MIAME, a standard developed by the Microarray Gene Expression Data Society (MGED), lays out the absolute minimum amount of information researchers should provide to allow experiment reproducibility. Several journals now require researchers to meet MIAME requirements when submitting research for publication. "Increasing efforts have been made to standardize the way in which data is reported and shared," Culhane says.
"MGED is trying to use standard object models for microarray data as well as data for proteomics, mass spectrometry data, and 2-D gels," says Culhane. "We hope that there will be standard ontologies for all of these so that researchers can do better database queries and more effective data analysis," she adds.
ERRORS IN MATH
The major trend in the last couple of years has been to analyze microarray data relative to genetic processes and pathways, Olshen says. "Someone may identify 500 genes that seem interesting in the experiment, but then it is extremely time consuming for the biologist to go through those lists to try to figure out what those genes mean and their relationship to biological processes. Now, with the help of many types of software, people are much better able to process data on the genes of interest and interpret the meaning of their experiment," he says.

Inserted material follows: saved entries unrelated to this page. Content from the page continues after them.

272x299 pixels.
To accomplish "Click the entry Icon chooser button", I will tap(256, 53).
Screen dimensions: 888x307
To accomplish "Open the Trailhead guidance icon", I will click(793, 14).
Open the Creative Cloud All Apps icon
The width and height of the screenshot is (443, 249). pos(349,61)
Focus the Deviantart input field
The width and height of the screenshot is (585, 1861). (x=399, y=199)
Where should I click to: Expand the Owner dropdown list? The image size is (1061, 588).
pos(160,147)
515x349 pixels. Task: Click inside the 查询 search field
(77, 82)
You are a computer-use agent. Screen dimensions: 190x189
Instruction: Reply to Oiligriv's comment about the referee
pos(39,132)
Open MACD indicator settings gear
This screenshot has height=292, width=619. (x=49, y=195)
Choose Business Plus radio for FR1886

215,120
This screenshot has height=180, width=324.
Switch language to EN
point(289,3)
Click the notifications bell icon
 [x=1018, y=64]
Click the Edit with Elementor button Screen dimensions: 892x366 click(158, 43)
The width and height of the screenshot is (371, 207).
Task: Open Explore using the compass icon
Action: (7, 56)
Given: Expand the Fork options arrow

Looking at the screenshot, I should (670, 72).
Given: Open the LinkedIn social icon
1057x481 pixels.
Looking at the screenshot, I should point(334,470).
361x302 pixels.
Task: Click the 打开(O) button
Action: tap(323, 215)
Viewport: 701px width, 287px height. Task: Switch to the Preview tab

Still, major errors are often made in the statistics of microarray papers, says Olshen. "The one mistake that's made in about half of all microarray papers, is when people cluster data. If you have two cancer samples, and you find that all the data from cancer one clusters together and all the data from cancer two clusters together, this is interesting because that means that the gene-expression profile and the two samples may be different."
But then the researchers make a mistake, he says. Instead of selecting all 40,000 genes, they instead choose a subset of genes that can distinguish the two cancer types. It is a subtle error, Olshen says, but it is one that makes expression patterns appear distinguished when they are not.
"Another common error is that people will develop prediction models to determine whether they have cancer type one or cancer type two from their gene-expression data," Olshen says. "But they'll only have, say, five or 10 samples with which they are working." Correctly predicting four samples out of five gives an accuracy rate of 80%. "But with only five samples, there's a huge variability in that number. The point is that you look at sample sizes that are so small that the variability of your prediction as to make it meaningless," he concludes.
So researchers need more than just solid statistical packages when working with array data, says Wolfgang Huber, with the molecular genome analysis division at the German Cancer Research Center in Heidelberg. "You need a good experimental design and directed biological questions to guide the analysis of microarray data."
"Often, there are a lot of transcriptional changes associated with a certain biological condition or disease, but only a few of them play a causal role," Huber adds. "The challenge is to isolate these from the mass of bystanders. You need to pull together all available metadata or additional datasets to achieve this."